Hintergrund der Ereignisse ist die sich ständig verschlechternde Wirtschaftslage des Landes — steigende Preise, Geldverfall, Arbeitslosigkeit usw. Hinter dem wirtschaftlichen Niedergang steckten nicht nur die für alle ehemals sozialistischen Gesellschaften typischen Schwierigkeiten, sondern eine zugleich populistische und besonders inkompetente Wirtschaftspolitik.
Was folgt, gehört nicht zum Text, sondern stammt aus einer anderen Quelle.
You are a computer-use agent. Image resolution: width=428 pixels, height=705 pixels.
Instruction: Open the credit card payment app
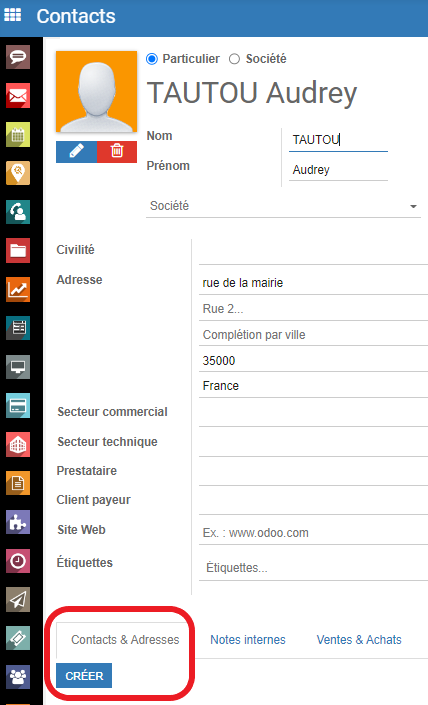18,406
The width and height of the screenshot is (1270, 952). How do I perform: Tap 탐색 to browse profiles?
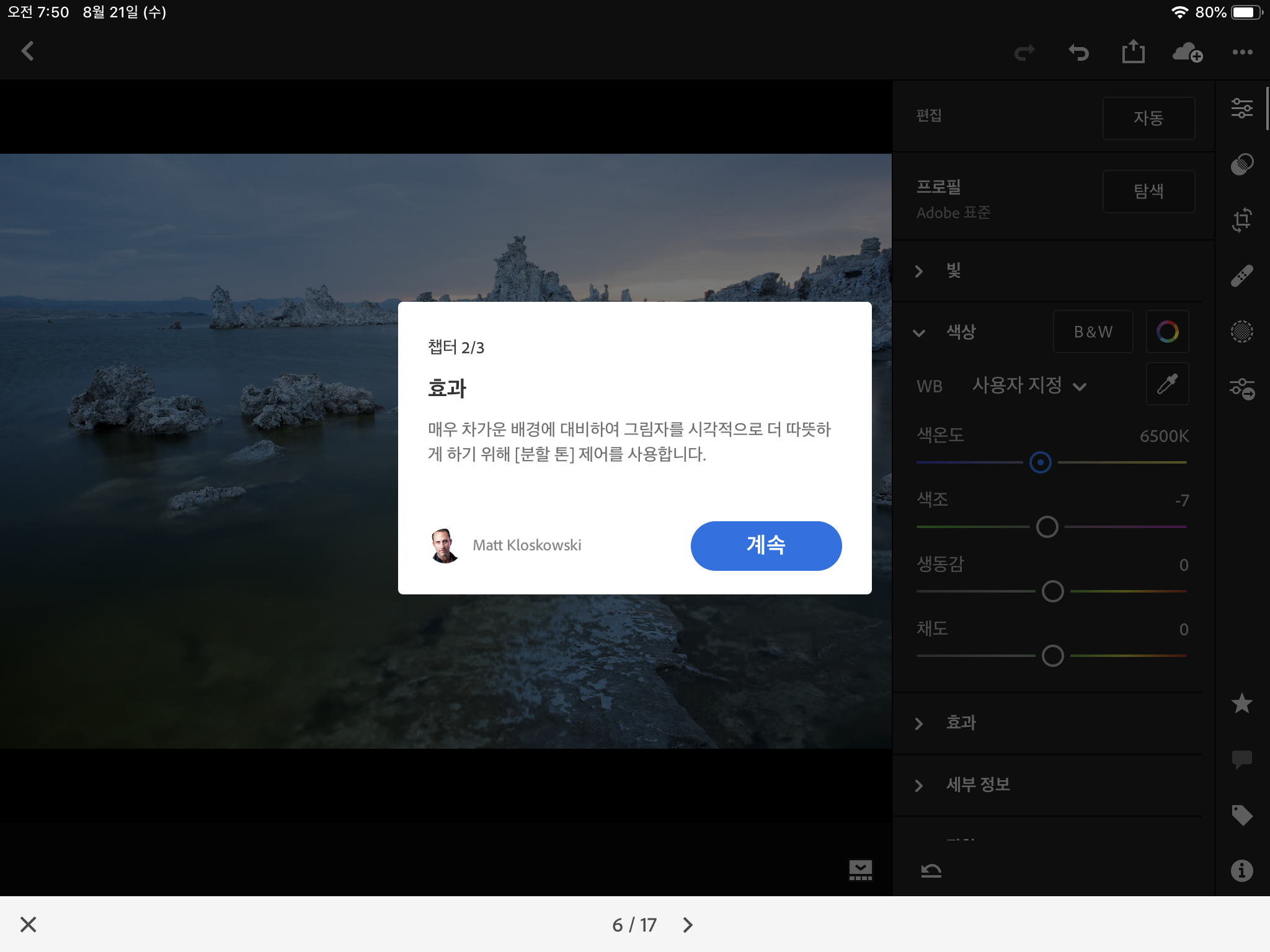1148,192
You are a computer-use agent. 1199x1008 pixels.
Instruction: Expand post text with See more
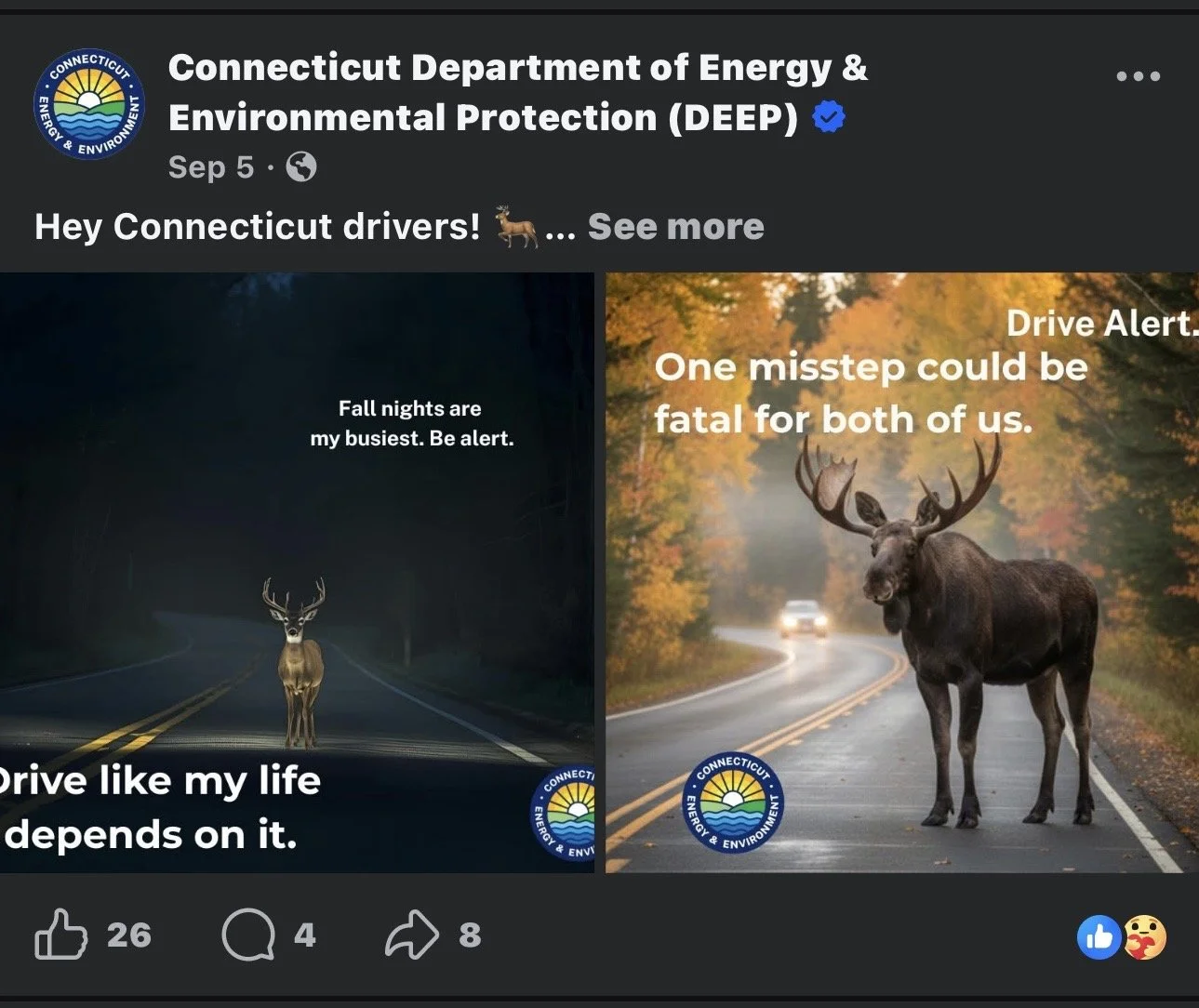pyautogui.click(x=675, y=227)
Daß es die nach rumänischen Maßstäben vergleichsweise gut verdienenden Bergleute sind, die zum gewaltsamen Protest übergehen, erklärt sich aus der Vergangenheit. Schon in der Zeit Ceausescus war das Jiu-Tal mehrfach Ort von Unruhen gewesen, die mit einer unerhörten Brutalität niedergeschlagen wurden. Die Gewalt, die sich im Juni 1990 gegen die regierungsfeindliche Demonstranten richtete, ist also in jüngerer Zeit erlernt worden.

Organisation in der Ceausescu-Zeit

Bereits während der Arbeiter-Unruhen in der Ceausescu-Zeit hatten die Bergarbeiter des Jiu-Tals aber auch gelernt, sich für bestimmte Aktionen zu organisieren. Die Schwäche aller Organisationsformen von unten, eine übergroße Zersplitterung und damit eine leichtere Manipulierbarkeit, wirkte sich auch hier aus. Dem Sturz Ceausescus folgte der rasche Zusammenbruch des offiziellen Gewerschaftswesens. Es entstanden im ganzen Lande Tausende verschiedener unabhängiger Gewerkschaften, von denen ein Teil sich von der regierenden Front instrumentalisieren ließ, ein anderer der Opposition näher stand.

Für die Arbeiter erscheint als eines der größten Probleme die Arbeitslosigkeit, die insgeheim bereits unter Ceausescu in großem Ausmaß existierte. Die Front reagierte auf die Arbeitslosigkeit zunächst auf klassisch sozialistische Weise: Sie befahl Betrieben und Unternehmen, Arbeitslose einzustellen, obwohl die bereits weit überbesetzt waren. Diese Maßnahme wurde von einer Lohnsteigerung und der Verordnung der Fünftagewoche begleitet. Dieser wirtschaftliche Irrsinn ließ sich nicht lange durchhalten. Der Absturz war umso schlimmer. Inzwischen sind die möglichen Zahlen außerordentlich düster. Gewerkschaftliche Berechnungen gehen inzwischen von Arbeitslosenzahlen von 1,5 Millionen aus, das sind 20 Prozent der arbeitsfähigen Bevölkerung.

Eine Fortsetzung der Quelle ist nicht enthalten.